Born and raised in the Caribbean and US, and now based in England, Stuart already knew much about migration, acknowledging that her family is one of millions across the globe forged by sugar, slavery and settlement. She set out to explore how those epic forces both shaped ancestral experiences and impact on our world today. She recounts the stomach-lurching moment of discovery in a library of the name of her earliest known ancestor – her maternal grandfather eight times removed. A young Leicestershire blacksmith called George Ashby, he left England in the late 1630s to seek a new life in the colony of Barbados, most easterly of the Caribbean islands.

Stuart traces that European bloodline back to 1620; the book comes graced with family trees, map, notes, bibliography and index – all proper evidence of thorough research. Unfortunately and inevitably, comparable records for the African lineage do not exist.

In tracking the lives of the Ashbys as they become enmeshed in the sugar industry and the Atlantic slave trade, the book really delivers. A four-generational chronicle threads through the bulk of the pages, alongside the story of Barbados: a unique island, first predominantly populated by indentured white labour, then enriching itself by pioneering the cultivation of a crop that came to be known as "white gold", and beginning the importation of what would become millions of enslaved Africans to do the back-breaking work on plantations in the Americas.

As sugar cane flourished and the island's fortunes rose, prospective planters arrived from Britain to claim a share of the bounty. It was not a smooth trajectory, with rebellious slaves, disease and tropical storms to contend with along the way. Women were scarce but Ashby was lucky enough to marry one, a migrant like himself, and they began a family. Against all odds, he progressed from small-farmer to owner of several slaves.

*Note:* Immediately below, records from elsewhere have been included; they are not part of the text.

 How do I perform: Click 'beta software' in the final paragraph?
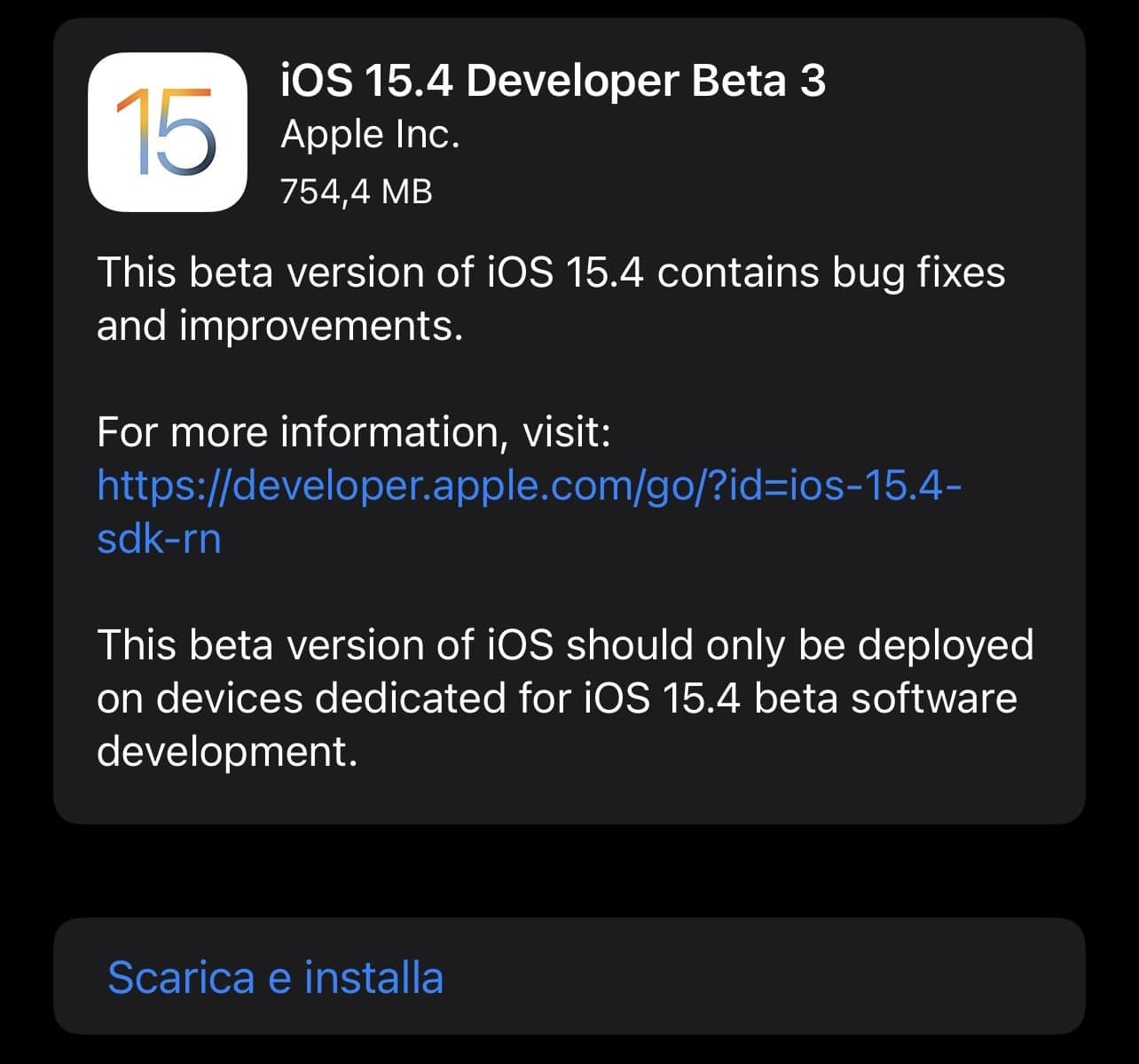point(885,698)
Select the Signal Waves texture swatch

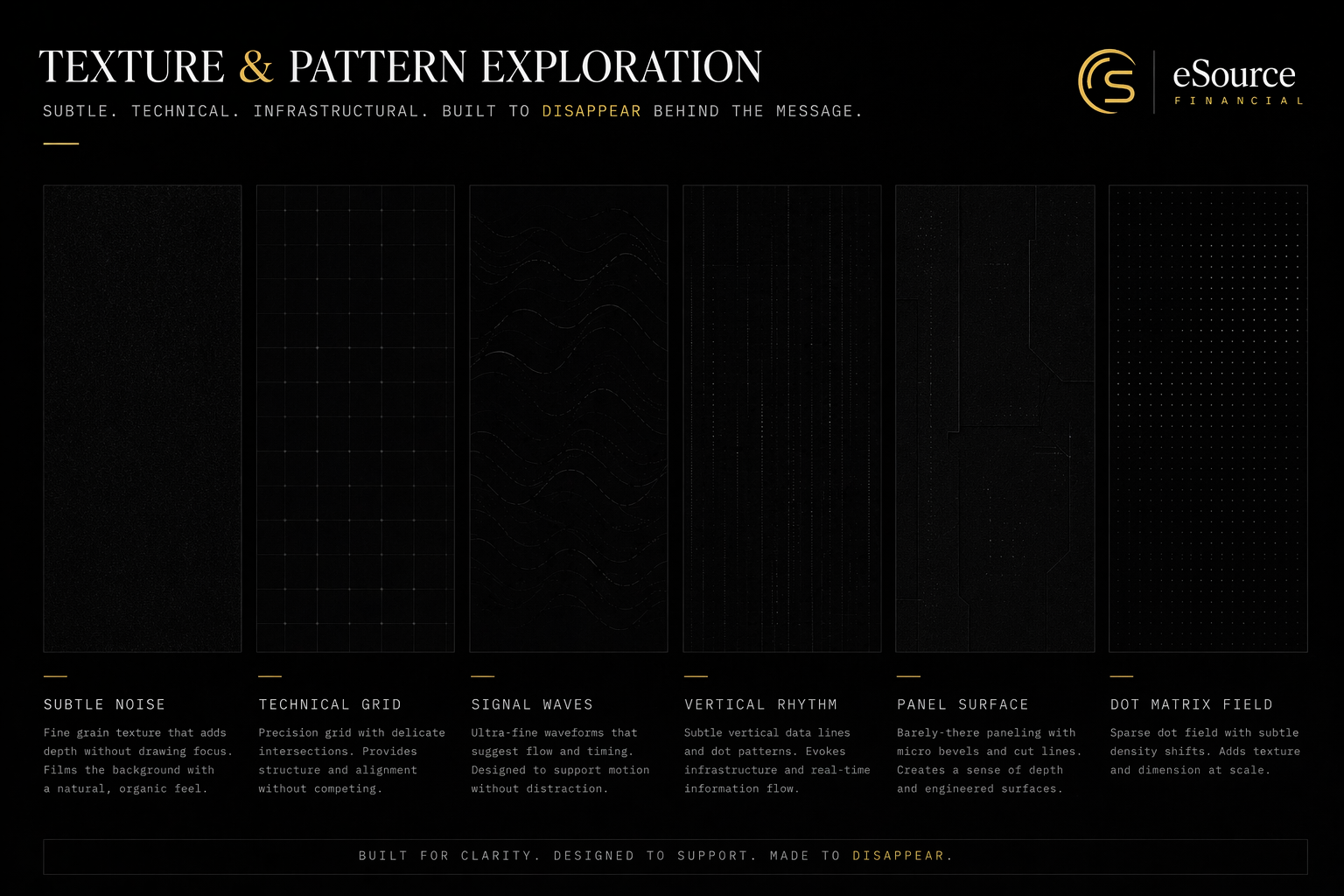point(568,418)
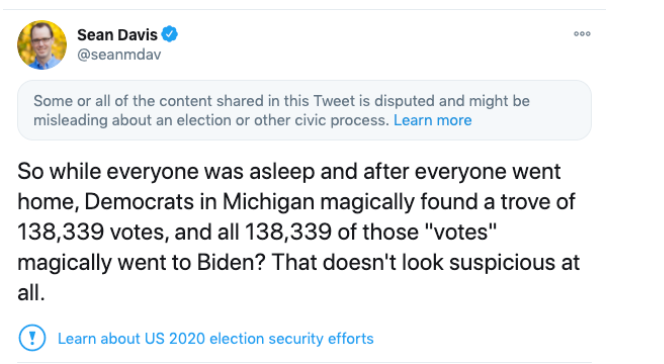Follow the Learn more link in the notice
Screen dimensions: 664x364
tap(432, 120)
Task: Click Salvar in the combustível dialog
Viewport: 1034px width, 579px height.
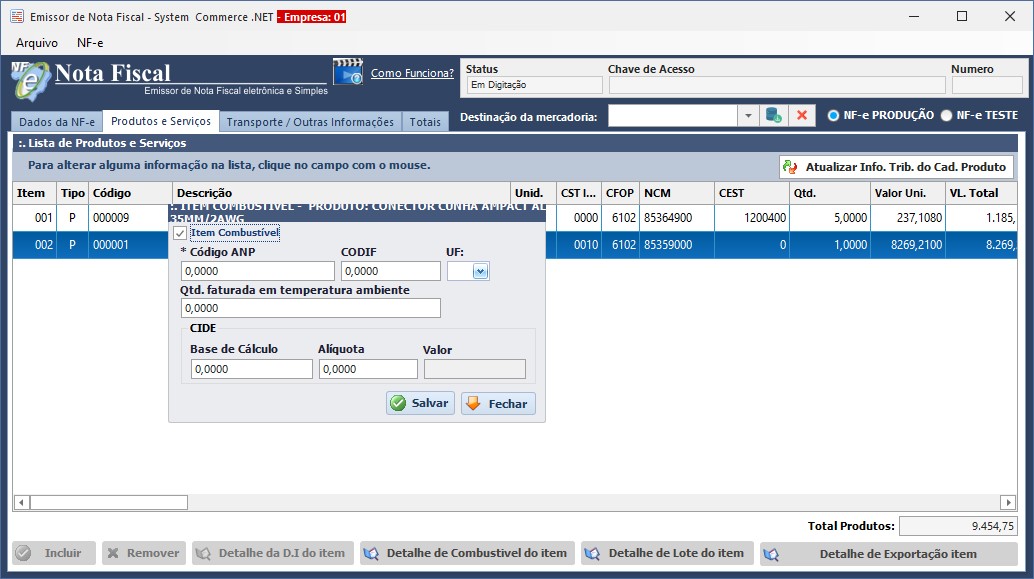Action: coord(420,403)
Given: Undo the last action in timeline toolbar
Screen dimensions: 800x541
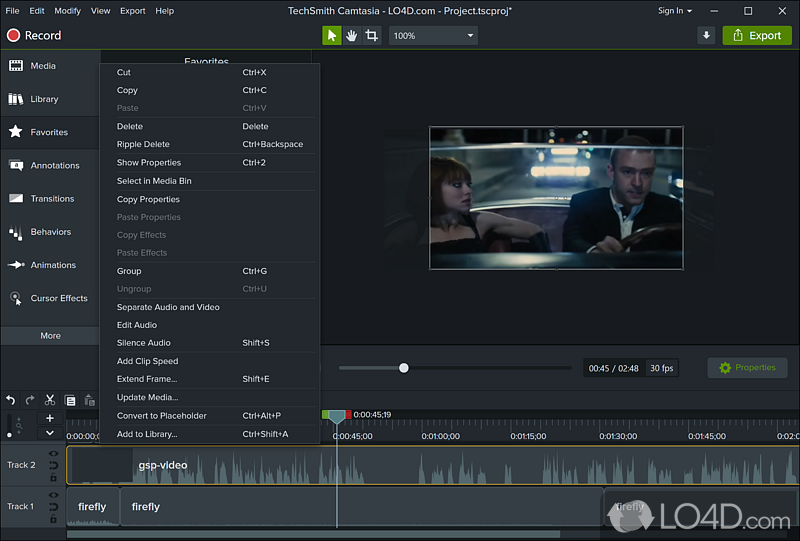Looking at the screenshot, I should click(x=11, y=400).
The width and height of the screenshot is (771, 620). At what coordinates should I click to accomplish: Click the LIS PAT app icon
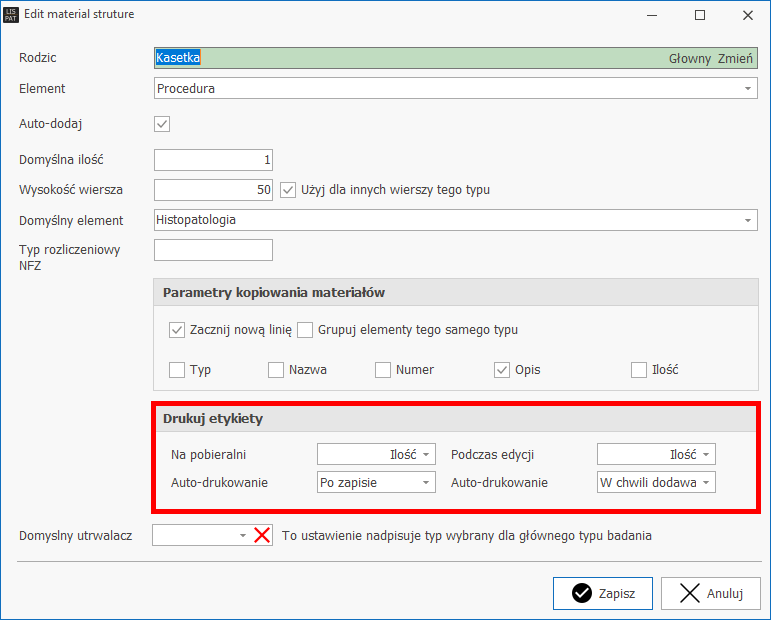(11, 15)
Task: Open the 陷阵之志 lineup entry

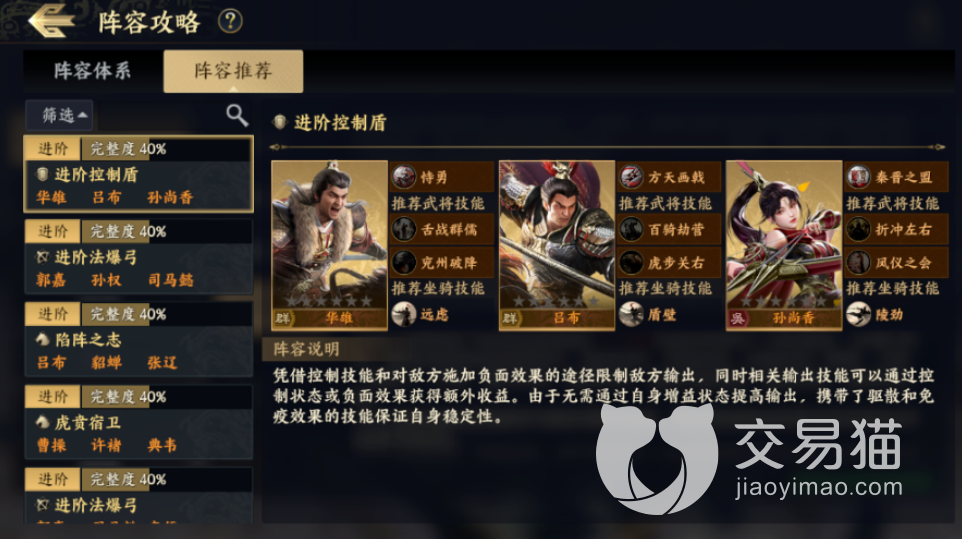Action: point(139,339)
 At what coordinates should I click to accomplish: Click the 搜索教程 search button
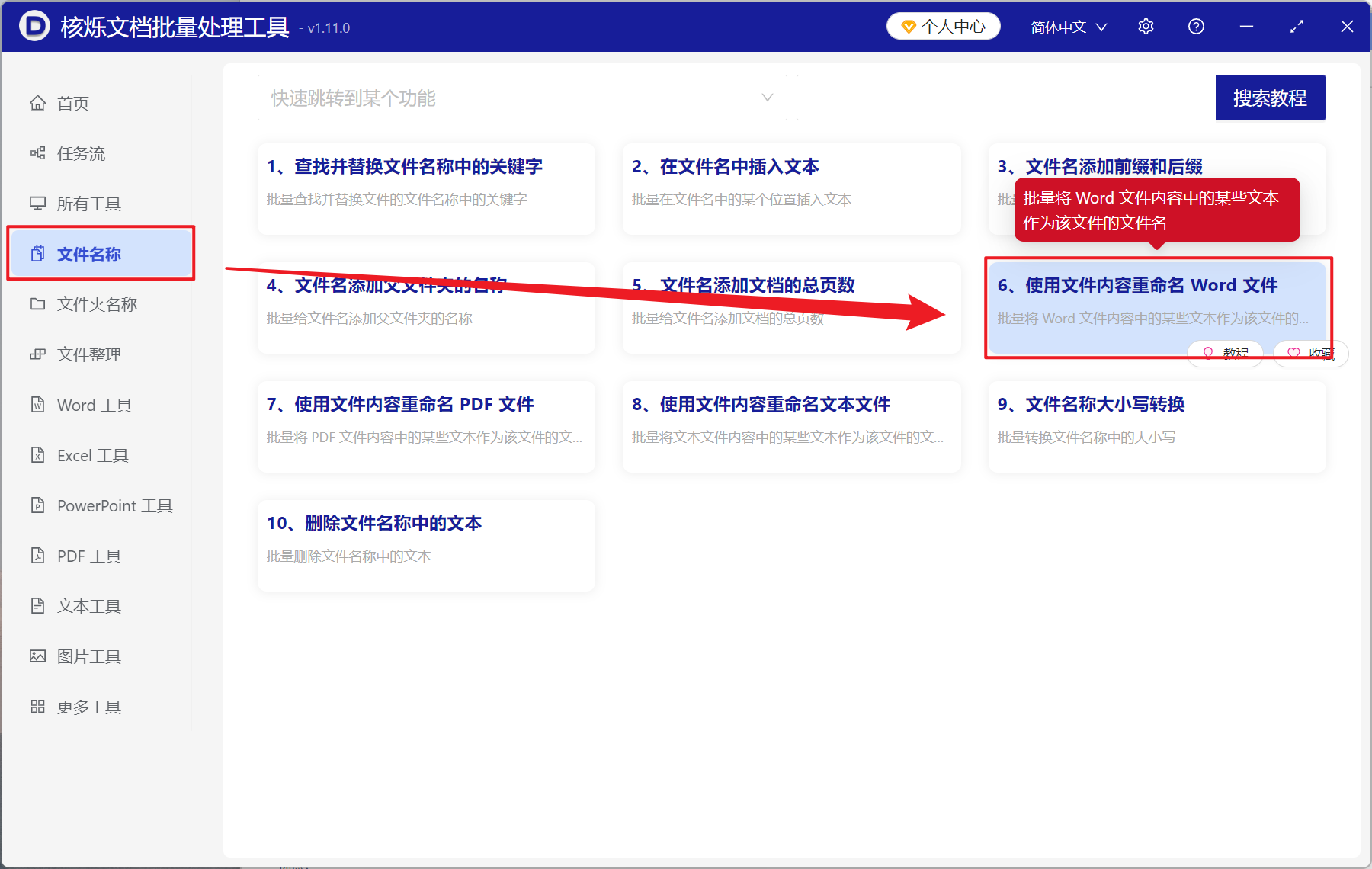1270,97
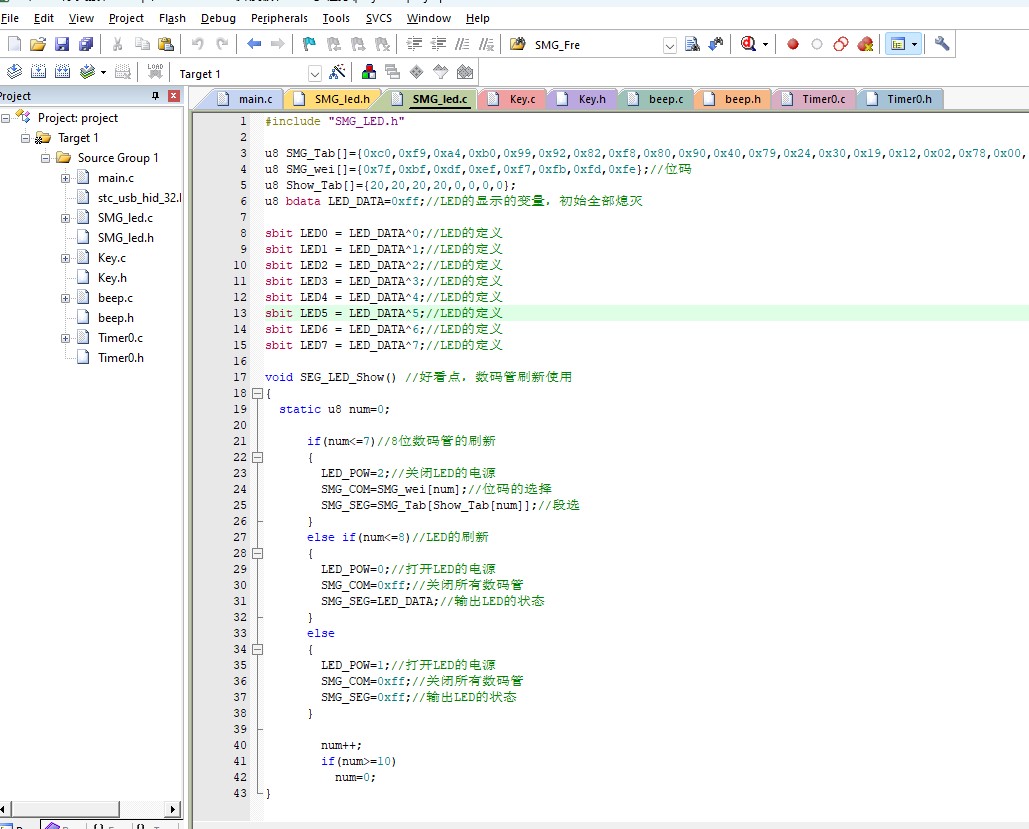This screenshot has width=1029, height=829.
Task: Collapse Source Group 1 folder
Action: coord(45,158)
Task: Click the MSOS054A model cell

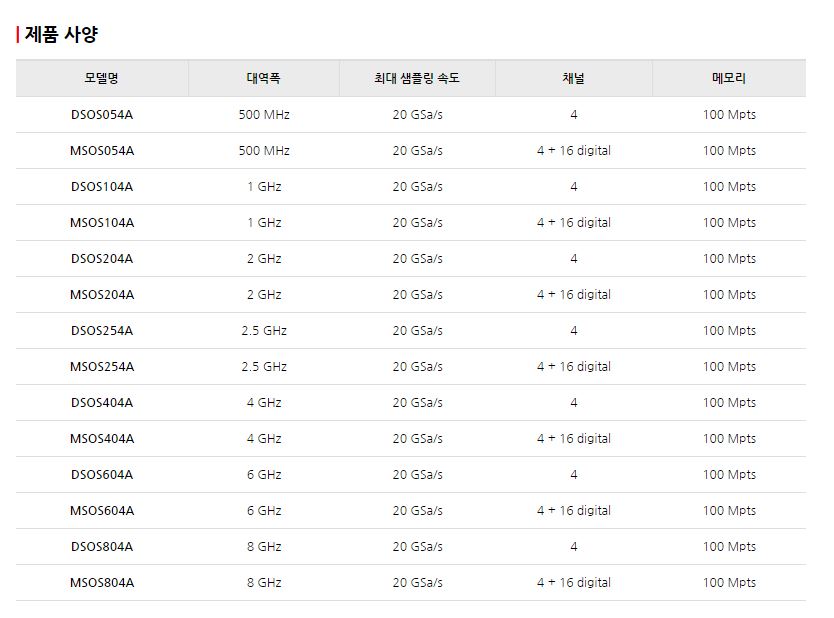Action: pos(102,151)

The story of the Ashbys, as of Barbados, is a complex one. It opens up thought-provoking and often disturbing perspectives on class, race, gender, sexuality, property, greed, migration, liberation and much else. Stuart is admirably clear-eyed and unsentimental, rarely using a first-person perspective, relating or surmising from documented facts that are harrowing enough unadorned. I occasionally wished her to be less dispassionate, to make it clear whose side she is on – while being aware that she is, of course, a product of both sides (as indeed am I).

Talking of the sexual relationship between a white planter progenitor and an enslaved black girl, barely out of childhood, Stuart sees evidence of affection and obligation on his part. Yet she knows one can hardly speak of commitment or choice or desire in such an unequal situation - perhaps "the living hell of repeated rape". And she still has patience enough to debate the effect on the planters' wives, who may have "regarded their husband's relationships with slave women as inevitable, but this didn't mean that it didn't upset them." The author's self-imposed pressure to be objective must have been heavy but I would be the first to absolve her.

The book's last section brings a sort of bittersweet catharsis, as Stuart lets us see her place in the narrative. She has to admit: "Most of us do not understand the forces that brought our ancestry together from opposite ends of the world. Nor do we fully acknowledge that these forces continue to shape our communities and our life chances". Breathe a sigh of relief that Sugar in the Blood has not been sidelined into "Black History Month", for it resonates with all our histories – white, black and brown. It is the back-story behind some of the most victoriously British of institutions – whether the grand Tate galleries that draw visitors unmindful that the collections were funded by the exploitative sugar company Tate & Lyle, or the august All Souls College in Oxford, "paid for by the profits generated by the slaves who toiled and died at the Codrington estate in Barbados". This is a family's story of slavery and empire, indeed, and an unforgettable one.